**REQUIRED ACTION**
When you reach the line containing "Tap the Megan" in the entries below, repeat it and each line after it exactly until the entries end.
EXERCISE INPUTS section start
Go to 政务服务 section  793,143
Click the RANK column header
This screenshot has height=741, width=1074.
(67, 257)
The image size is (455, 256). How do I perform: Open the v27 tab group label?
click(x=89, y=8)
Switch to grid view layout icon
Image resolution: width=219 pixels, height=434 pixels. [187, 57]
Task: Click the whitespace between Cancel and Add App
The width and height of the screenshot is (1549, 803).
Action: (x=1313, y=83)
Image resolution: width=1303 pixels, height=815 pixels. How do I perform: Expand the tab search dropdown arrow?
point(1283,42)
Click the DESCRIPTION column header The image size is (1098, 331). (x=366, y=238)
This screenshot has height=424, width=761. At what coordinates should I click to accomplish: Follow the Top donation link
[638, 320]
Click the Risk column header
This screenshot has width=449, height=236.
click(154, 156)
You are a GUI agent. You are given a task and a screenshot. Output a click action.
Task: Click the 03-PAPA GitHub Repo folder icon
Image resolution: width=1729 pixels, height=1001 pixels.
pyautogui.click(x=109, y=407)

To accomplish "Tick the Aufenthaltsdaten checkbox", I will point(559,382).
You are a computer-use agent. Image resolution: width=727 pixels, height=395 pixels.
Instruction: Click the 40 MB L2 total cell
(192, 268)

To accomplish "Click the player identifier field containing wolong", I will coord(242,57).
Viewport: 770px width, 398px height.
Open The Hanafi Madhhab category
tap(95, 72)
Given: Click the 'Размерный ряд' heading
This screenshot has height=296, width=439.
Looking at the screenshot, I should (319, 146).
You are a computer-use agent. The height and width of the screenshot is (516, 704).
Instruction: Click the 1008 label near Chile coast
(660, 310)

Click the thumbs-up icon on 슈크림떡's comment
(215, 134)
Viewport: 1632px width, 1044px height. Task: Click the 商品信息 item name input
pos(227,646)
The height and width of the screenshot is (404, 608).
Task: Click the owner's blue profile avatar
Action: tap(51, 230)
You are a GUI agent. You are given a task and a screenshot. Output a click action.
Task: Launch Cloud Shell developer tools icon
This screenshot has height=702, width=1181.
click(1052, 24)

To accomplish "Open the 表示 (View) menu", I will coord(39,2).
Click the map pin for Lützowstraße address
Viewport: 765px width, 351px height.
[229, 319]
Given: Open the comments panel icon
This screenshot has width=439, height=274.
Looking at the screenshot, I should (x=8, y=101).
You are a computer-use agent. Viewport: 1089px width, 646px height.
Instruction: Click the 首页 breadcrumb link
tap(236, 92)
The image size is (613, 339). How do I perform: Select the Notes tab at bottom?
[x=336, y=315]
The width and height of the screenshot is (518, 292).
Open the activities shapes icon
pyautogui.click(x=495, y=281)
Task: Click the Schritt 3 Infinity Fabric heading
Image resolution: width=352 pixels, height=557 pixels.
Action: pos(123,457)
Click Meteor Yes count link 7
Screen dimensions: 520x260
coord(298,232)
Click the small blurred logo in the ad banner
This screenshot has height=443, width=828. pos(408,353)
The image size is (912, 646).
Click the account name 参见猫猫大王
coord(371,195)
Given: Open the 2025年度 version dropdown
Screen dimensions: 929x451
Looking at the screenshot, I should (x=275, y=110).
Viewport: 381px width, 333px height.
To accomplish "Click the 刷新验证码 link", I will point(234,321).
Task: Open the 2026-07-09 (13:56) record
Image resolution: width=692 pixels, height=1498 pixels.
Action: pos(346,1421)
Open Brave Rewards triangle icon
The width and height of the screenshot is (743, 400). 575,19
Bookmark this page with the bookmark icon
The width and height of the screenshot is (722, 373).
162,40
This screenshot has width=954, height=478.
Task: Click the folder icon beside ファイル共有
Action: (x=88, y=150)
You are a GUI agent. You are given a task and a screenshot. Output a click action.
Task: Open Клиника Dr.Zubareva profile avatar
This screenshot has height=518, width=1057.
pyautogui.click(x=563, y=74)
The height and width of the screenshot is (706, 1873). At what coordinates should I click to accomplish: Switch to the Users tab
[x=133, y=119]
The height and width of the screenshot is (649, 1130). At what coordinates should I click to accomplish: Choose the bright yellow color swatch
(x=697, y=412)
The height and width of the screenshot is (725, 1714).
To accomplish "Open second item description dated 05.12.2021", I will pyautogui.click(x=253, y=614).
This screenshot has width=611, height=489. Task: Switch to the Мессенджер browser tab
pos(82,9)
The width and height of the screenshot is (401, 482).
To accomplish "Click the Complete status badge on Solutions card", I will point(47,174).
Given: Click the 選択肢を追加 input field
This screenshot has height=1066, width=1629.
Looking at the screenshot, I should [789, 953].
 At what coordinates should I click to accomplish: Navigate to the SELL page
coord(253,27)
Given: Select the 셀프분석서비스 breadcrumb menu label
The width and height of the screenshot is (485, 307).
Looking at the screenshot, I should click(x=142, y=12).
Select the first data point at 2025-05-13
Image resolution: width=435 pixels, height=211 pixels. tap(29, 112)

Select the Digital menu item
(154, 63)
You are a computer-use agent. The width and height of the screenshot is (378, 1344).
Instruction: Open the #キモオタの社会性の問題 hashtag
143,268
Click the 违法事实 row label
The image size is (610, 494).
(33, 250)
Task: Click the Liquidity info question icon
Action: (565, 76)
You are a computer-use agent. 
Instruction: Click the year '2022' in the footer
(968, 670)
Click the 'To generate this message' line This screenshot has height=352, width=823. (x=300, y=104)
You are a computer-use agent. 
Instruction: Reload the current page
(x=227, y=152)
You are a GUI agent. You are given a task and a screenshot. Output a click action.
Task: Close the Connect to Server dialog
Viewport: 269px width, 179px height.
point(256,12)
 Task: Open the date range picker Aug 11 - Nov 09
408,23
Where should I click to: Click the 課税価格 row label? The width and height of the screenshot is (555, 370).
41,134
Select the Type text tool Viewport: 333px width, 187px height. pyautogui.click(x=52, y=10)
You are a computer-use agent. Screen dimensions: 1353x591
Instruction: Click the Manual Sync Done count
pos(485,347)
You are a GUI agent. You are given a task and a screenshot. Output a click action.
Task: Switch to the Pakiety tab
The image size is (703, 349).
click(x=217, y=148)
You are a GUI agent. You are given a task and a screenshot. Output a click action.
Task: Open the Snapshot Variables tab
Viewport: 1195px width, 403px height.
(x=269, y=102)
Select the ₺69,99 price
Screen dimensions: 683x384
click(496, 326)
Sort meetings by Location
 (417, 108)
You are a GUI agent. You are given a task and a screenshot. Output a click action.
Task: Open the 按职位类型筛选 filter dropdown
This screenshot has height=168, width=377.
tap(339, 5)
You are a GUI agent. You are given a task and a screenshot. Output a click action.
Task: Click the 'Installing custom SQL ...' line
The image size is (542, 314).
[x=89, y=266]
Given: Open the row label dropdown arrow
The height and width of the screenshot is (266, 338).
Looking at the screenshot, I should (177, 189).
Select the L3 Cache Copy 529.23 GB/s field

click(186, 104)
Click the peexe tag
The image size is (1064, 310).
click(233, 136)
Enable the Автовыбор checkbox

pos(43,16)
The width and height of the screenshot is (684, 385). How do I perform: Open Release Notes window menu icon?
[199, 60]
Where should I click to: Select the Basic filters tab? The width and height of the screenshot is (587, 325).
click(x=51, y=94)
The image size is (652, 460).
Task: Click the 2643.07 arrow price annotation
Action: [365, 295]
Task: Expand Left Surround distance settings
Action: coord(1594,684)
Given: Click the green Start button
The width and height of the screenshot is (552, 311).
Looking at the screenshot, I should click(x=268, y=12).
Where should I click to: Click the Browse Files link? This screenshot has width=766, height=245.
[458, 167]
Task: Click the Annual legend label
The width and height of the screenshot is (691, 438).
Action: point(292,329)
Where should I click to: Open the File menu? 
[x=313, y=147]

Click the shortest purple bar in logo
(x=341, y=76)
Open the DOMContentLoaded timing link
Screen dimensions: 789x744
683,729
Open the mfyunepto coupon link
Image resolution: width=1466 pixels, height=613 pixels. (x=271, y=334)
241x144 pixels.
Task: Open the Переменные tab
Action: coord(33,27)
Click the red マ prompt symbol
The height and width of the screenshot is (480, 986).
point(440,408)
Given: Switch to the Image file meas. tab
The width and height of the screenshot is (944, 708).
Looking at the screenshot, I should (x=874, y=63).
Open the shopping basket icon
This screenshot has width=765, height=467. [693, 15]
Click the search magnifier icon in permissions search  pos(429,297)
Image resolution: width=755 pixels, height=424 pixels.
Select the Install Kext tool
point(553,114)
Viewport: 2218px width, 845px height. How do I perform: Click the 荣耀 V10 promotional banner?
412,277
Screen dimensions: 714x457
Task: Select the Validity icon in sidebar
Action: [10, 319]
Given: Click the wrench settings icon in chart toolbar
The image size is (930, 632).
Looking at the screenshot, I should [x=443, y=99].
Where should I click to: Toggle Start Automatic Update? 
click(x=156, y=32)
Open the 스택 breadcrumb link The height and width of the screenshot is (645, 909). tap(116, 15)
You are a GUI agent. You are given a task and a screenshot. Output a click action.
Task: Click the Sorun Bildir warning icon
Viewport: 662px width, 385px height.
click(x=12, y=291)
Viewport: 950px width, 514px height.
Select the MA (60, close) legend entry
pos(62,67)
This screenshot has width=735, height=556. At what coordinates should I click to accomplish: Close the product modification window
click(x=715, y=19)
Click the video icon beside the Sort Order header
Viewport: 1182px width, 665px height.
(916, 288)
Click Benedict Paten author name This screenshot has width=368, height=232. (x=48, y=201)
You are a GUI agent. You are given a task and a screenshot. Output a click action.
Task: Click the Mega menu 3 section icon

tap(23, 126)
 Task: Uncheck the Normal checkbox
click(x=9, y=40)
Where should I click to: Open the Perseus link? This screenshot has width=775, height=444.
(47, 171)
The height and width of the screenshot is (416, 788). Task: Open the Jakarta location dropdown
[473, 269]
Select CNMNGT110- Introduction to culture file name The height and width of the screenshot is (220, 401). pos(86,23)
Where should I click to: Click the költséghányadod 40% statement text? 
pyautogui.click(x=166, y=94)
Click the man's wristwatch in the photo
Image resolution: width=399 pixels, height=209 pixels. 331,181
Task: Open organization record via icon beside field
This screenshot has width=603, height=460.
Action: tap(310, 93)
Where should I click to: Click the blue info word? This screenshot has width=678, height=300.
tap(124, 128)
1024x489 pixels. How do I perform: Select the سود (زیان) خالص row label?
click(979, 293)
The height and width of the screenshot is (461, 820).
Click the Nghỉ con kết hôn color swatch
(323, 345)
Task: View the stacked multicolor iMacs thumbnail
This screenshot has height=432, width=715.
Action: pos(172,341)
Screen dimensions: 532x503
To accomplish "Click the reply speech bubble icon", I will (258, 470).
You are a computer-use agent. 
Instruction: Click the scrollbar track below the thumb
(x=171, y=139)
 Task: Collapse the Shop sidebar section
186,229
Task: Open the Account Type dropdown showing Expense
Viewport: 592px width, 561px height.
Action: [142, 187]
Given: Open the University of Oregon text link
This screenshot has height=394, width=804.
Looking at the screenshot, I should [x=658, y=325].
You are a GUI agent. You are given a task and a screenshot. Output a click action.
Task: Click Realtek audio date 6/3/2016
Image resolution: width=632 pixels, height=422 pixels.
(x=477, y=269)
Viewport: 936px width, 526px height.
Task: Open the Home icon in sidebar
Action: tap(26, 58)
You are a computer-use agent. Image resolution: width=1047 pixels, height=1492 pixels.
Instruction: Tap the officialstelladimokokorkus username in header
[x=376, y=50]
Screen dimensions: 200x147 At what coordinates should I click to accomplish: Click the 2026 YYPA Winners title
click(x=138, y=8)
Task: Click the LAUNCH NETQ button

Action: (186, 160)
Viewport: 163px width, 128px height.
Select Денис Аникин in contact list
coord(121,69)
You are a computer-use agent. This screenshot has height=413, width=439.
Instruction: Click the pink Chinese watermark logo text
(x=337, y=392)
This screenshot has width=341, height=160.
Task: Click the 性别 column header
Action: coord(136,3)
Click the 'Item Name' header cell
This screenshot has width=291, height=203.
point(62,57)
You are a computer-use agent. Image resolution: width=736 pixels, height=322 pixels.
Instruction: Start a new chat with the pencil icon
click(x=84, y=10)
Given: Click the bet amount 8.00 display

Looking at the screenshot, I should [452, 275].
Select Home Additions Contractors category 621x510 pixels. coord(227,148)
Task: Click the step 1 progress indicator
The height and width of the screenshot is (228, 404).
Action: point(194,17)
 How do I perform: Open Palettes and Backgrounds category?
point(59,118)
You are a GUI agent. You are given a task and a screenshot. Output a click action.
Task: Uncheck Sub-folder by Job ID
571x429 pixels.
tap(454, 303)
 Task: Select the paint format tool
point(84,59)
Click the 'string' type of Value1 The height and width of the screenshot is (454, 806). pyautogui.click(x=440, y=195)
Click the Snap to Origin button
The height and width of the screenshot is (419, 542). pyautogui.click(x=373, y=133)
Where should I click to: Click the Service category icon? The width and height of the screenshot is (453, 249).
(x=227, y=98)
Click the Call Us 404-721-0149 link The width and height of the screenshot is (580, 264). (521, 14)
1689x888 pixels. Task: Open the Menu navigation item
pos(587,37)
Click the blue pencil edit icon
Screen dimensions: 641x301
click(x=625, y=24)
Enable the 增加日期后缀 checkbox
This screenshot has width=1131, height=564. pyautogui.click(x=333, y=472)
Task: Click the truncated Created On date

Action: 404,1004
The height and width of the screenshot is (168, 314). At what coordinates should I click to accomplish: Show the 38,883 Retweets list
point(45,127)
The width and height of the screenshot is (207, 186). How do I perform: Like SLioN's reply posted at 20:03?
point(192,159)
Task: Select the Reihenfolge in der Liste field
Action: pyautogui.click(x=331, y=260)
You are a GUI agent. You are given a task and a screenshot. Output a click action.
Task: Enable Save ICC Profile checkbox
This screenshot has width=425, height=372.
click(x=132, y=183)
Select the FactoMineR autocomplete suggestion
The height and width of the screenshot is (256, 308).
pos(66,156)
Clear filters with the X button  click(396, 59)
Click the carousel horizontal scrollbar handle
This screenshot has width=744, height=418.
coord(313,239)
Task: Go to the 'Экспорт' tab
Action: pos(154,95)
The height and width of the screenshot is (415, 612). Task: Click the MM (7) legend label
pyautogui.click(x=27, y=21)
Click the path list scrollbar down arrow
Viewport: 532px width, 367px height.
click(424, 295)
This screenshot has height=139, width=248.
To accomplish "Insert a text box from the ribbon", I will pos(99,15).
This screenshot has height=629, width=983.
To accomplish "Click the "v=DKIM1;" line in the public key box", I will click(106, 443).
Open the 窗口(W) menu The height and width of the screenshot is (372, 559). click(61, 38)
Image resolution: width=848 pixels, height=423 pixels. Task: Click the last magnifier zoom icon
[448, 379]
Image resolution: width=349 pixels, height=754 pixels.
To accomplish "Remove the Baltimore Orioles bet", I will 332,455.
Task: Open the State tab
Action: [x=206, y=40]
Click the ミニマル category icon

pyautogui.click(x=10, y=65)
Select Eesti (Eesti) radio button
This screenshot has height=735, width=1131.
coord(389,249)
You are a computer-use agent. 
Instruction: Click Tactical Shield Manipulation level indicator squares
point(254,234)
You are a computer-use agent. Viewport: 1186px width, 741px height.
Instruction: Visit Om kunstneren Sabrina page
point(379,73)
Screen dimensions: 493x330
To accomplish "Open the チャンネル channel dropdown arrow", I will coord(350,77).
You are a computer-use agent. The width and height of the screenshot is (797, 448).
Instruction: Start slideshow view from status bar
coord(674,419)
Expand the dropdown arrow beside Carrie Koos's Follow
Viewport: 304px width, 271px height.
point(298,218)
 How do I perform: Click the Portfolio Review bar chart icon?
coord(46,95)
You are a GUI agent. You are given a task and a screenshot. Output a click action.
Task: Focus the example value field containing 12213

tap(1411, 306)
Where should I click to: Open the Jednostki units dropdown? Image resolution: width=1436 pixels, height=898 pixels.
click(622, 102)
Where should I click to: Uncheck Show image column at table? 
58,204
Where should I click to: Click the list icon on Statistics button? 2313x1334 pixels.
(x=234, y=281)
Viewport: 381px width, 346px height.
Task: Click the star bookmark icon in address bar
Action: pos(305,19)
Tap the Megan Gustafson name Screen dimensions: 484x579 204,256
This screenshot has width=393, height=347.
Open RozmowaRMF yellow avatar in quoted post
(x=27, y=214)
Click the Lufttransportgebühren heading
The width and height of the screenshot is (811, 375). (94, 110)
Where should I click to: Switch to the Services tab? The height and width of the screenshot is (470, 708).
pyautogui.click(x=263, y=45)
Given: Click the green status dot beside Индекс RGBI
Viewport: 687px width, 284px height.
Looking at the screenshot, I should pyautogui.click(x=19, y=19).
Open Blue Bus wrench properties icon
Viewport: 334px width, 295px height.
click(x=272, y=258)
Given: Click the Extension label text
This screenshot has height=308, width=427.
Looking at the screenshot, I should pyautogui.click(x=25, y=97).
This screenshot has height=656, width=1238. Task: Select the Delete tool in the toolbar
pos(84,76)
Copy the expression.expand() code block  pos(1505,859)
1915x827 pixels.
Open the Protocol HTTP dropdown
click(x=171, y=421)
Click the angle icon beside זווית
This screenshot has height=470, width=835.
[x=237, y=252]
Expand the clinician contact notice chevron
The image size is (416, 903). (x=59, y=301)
EXERCISE INPUTS section end
**EXPECTED ANSWER**
Tap the Megan Gustafson name Screen dimensions: 484x579 204,256
This screenshot has width=393, height=347.
Open RozmowaRMF yellow avatar in quoted post
(x=27, y=214)
Click the Lufttransportgebühren heading
The width and height of the screenshot is (811, 375). (94, 110)
Where should I click to: Switch to the Services tab? The height and width of the screenshot is (470, 708).
pyautogui.click(x=263, y=45)
Given: Click the green status dot beside Индекс RGBI
Viewport: 687px width, 284px height.
Looking at the screenshot, I should pyautogui.click(x=19, y=19).
Open Blue Bus wrench properties icon
Viewport: 334px width, 295px height.
click(x=272, y=258)
Given: Click the Extension label text
This screenshot has height=308, width=427.
Looking at the screenshot, I should pyautogui.click(x=25, y=97).
This screenshot has height=656, width=1238. Task: Select the Delete tool in the toolbar
pos(84,76)
Copy the expression.expand() code block  pos(1505,859)
1915x827 pixels.
Open the Protocol HTTP dropdown
click(x=171, y=421)
Click the angle icon beside זווית
This screenshot has height=470, width=835.
[x=237, y=252]
Expand the clinician contact notice chevron
The image size is (416, 903). (x=59, y=301)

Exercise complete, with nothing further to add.